Sunday, December 2 from 7:30 - 9:30 p.m.
GO CAT GO Jazz Poetry Reading
Greenwich Village Bistro
Father Demo Square
13 Carmine St between Bleecker and 6th venue
212-206-9777
greenwichvillagebistro.com
A, C, E, F, D to West 4th Street
Bios:
Cynthia Toronto
Cynthia
Toronto, a California transplant, is recognized as a forerunner
of cutting-edge Spoken Word Performance. Since the early‘80’s she has pioneered
a form combining elements of poetry, music, theater and media in work that
portrays unique glimpses of urban life and virtually any subject relevant to
humans. Her poetry has been called ‘jolting, shocking, Dr. Seuss-like,
relevant, profound, and often hilarious’. An award-winning poet, she has
written eight books of poetry with her work appearing in several anthologies,
including the recently released Token
Entry:
New York City Subway Poems by Smalls Books, Three Rooms Press’ Maintenant 6 and Maintenant 5, A
Journal of Contemporary Dada Writing and Art, Poison Ivy Magazine,
L. A. Driver, Verve, Brownstone Poets and Nomad’s Choir, The Poetry Bomb Word
Tour 2010, and
video documentaries on Los Angeles poets. She has been featured in venues on
both coasts, including New York’s Bowery Poetry Club, Small’s Jazz Club, Four
Horsemen and Pink Pony readings at the Cornelia Cafe, The Lower East Side Arts
Festival, Prairie Fire Jazz Poetry Series, The Telephone Bar, Stark, Nomad’s
Choir, Brownstone Poets, The Green Pavillion, Poetry in Central Park, The
Yippie Museum Cafe, Otto’s Shrunken Head, Gathering of the Tribes, and the
national Poets for Peace readings, amongst others. Also a seasoned character
actress and educator, she has appeared in most mediums, including stage, film,
television, radio, voice overs and nightclubs and studied with legendary
teachers such as groundbreaking vocalist, Lynn Book and the late Gene Frankel.

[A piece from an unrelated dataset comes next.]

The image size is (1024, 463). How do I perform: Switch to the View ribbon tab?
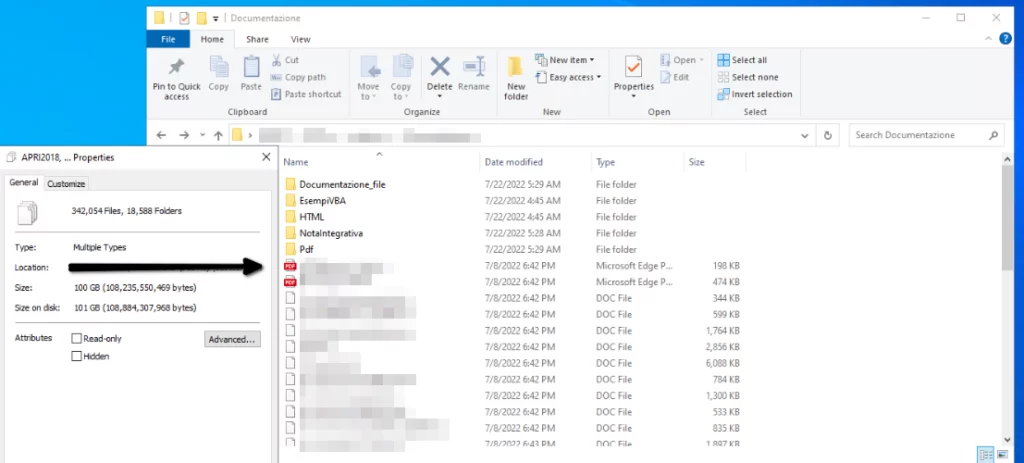point(300,39)
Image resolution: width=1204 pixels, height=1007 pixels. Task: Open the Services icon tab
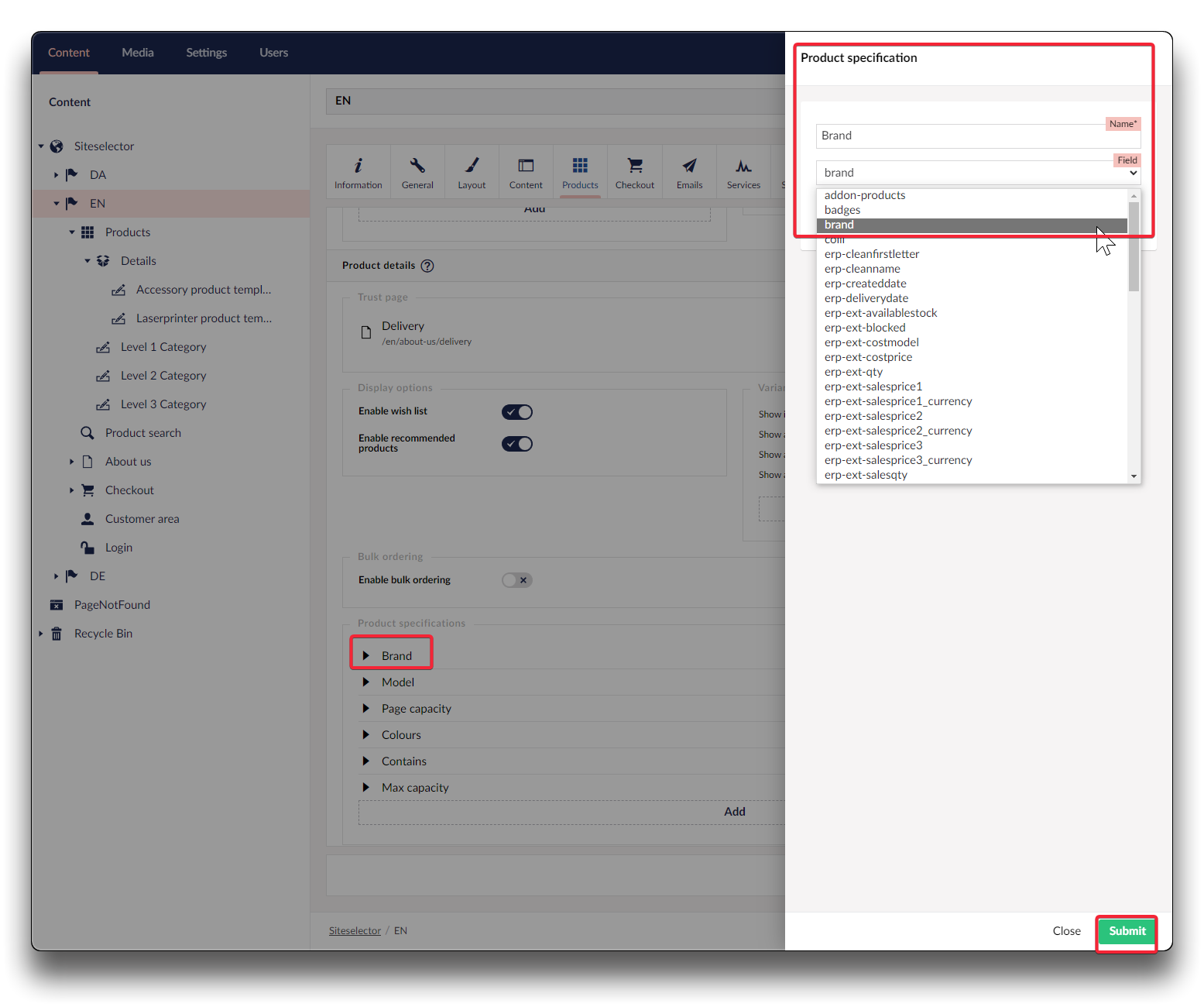coord(743,166)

She holds a Master’s Degree in Educational Theatre from New York University,
has been commissioned as a Theater Teaching Artist in residencies sponsored by
The National Endowment for the Arts, The California Arts Council, Arts Alaska
and currently teaches Acting and Speech as an Adjunct Professor at City College
of New York, and Hostos Community College, City University of New York sites.
George Wallace
George Wallace (born March 22, 1949 in Hempstead, New York) is an American poet and poetry organizer.
Working from a base of operations in downtown New York City's poetry scene, from his family roots in Brooklyn and Long Island, and from his experiences living and working in Northern California, Massachusetts, North Carolina, Oregon and the United Kingdom, Wallace has created a grassroots network of venues for poetry.
His own poetry, in particular his performance oriented work, is imagination-based in its creation, emerging from a process of wordplay, surrealist deconstruction and bricolage into a final form that is typically characterized by accessible narrative and forceful rhythmic impetus. It is built on a foundation of a musical talent that emerged at the age of four, when he began reading and performing music, and shaped by his extensive readings in the literature of European Surrealism, the Whitman/Sandburg vortex, and the Beats. His work also bears the mark of 1960s concerns, particularly the social witness and aesthetic consciousness of that time.
His organizational efforts on behalf of poetry are based on professional training and disposition to community service developed through graduate studies with Guy Stuart and others at UNC-Chapel Hill in the mid '70s.
Peter Chelnik
Peter Chelnik's books include Railroad Heart, East Coast Line, Manhattan Wilderness, Eternity Road and Wildflower Serenade. He has had seven plays produced Off-Off-Broadway. These dramatic works include Street Rag, Prairie Fire, Parking Lot, Moving Target, Scarsdale Station and Tremont Vortex. Peter has also written Trick Bag, a novel of the 1960's. And yes, he does believe "the word will set you free." His latest book is STRAWBERRY HARMONY New Poems (Little Sky Press, March 2010).